Using the ARI’s permeability function model,4 the permeability history of the injector wells was rationalized, as illustrated in Fig. 8. First, coal permeability at the injection well locations declined with a reduction in pore pressure. When the injection wells were drilled and injection commenced, a rapid reduction in permeability occurred as the permeability trend shifted from the methane to the CO2 curve.

Fig 8

Fig. 8. Permeability history for CO2 injection well.

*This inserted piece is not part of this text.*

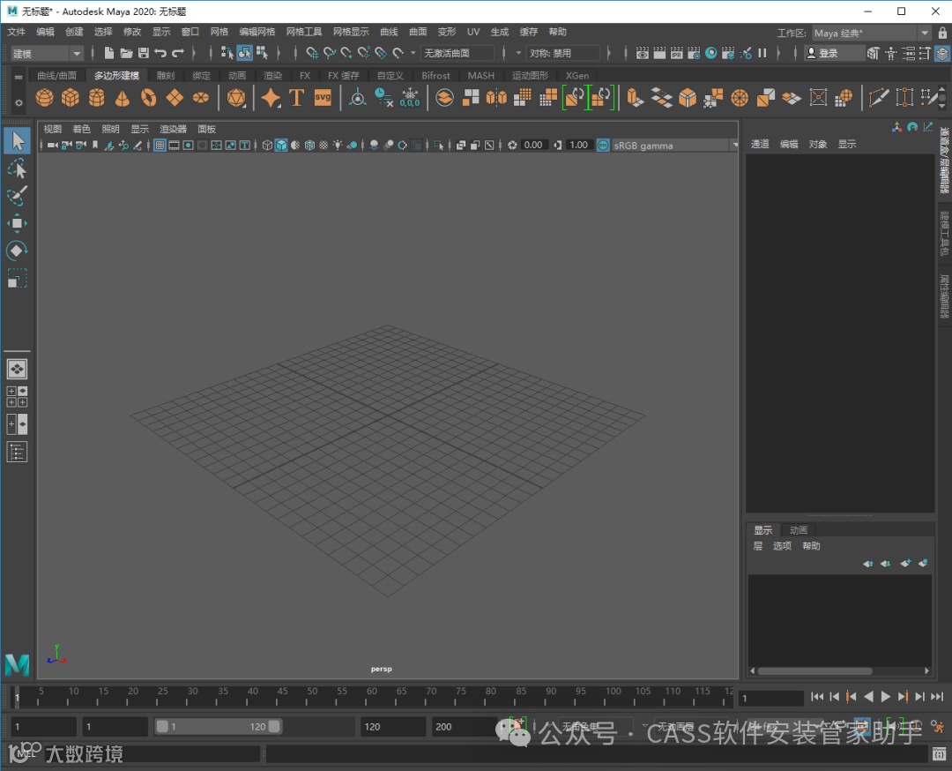
Task: Select the polygon sphere shelf icon
Action: 44,97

Later in injection well history, as the area under injection became further depleted and reservoir pressures declined, matrix shrinkage began to occur, leading to a continual and gradual improvement in injectivity. While somewhat subjective, this explanation is entirely consistent with field data, results of reservoir simulation studies, and predicted response based on the permeability function model.

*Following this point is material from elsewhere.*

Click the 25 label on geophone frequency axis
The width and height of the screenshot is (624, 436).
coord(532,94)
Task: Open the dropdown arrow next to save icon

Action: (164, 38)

INTERIM CONCLUSIONS, FUTURE WORK

To date, the project has demonstrated that both CO2 and N2 injection can materially improve gas recoveries from coal seams; and the processes can be reasonably modeled with today’s numerical simulators. However, some uncertainty remains on specific reservoir engineering issues, such as coal permeability reduction with CO2 injection, and multi-component sorption behavior. In addition, the ability of coal seams to sequester CO2 for long time periods (hundreds of years) remains unclear.

Present work on the project is focused on completing the Allison and Tiffany field studies. Once complete, the efforts will shift to “extrapolating” what was learned to more widespread applicability in other U.S. coal basins. Specifically, a scoping assessment of ECBM recovery and CO2 sequestration potential for each U.S. coal basin will be performed, and a screening model constructed to evaluate site-specific project opportunities. The results of this work will be made publicly available.  WO

Acknowledgment

The work described herein was funded by the U.S. Department of Energy, National Energy Technology Laboratory (Contract No. DE-FC26-00NT40924). The author acknowledges the important contributions of both Burlington Resources and BP America to this work, by making their field data available for analysis, and for their insights and field observations. Acknowledgment is also extended to Oklahoma State University for performing the isotherm work and its analysis presented here.

Literature Cited

1 Reeves, S. R., “Geological sequestration of CO2 in deep, unmineable coalbeds: An integrated research and commercial-scale field demonstration project,” paper SPE 71749, presented at the 2001 SPE Annual Technical Conference and Exhibition, New Orleans, LA., September 30-Oct. 3, 2001.

2 “Emissions of greenhouse gases in the United States, 1999,” EIA/DOE-0573 (99).

3 Hall, F. E., C. Zhou, K. A. M. Gasem and R. L. Robinson, “Adsorption of pure methane, nitrogen and carbon dioxide and their binary mixtures on wet Fruitland coal,” paper SPE 29149, presented at the 1994 Regional Conference and Exhibition, Charleston, South Carolina, Nov. 8-10, 1994.

4 Sawyer, W. K., G. W. Paul and R. A. Schraufnagel, “Development and application of a 3D coalbed simulator,” CIM/SPE 90-119, presented at the International Technical Meeting, Calgary, Alberta, June 10-13, 1989.


THE AUTHOR

Reeves

Scott R. Reeves is the Executive VP of Advanced Resources International, Inc., Houston, a research and consulting firm specializing in "emerging" oil/gas resources. His areas of expertise include well stimulation, production enhancement and reservoir engineering. He consults throughout the world, and performs research on behalf of the U.S. Department of Energy, the Gas Technology Institute and others. He holds a BS degree in petroleum engineering from Texas A&M University and an MBA from Duke University. Mr. Reeves has published more than 50 papers and major research/consulting reports; and he has been appointed by the United Nations and other international agencies as a special advisor on gas technology.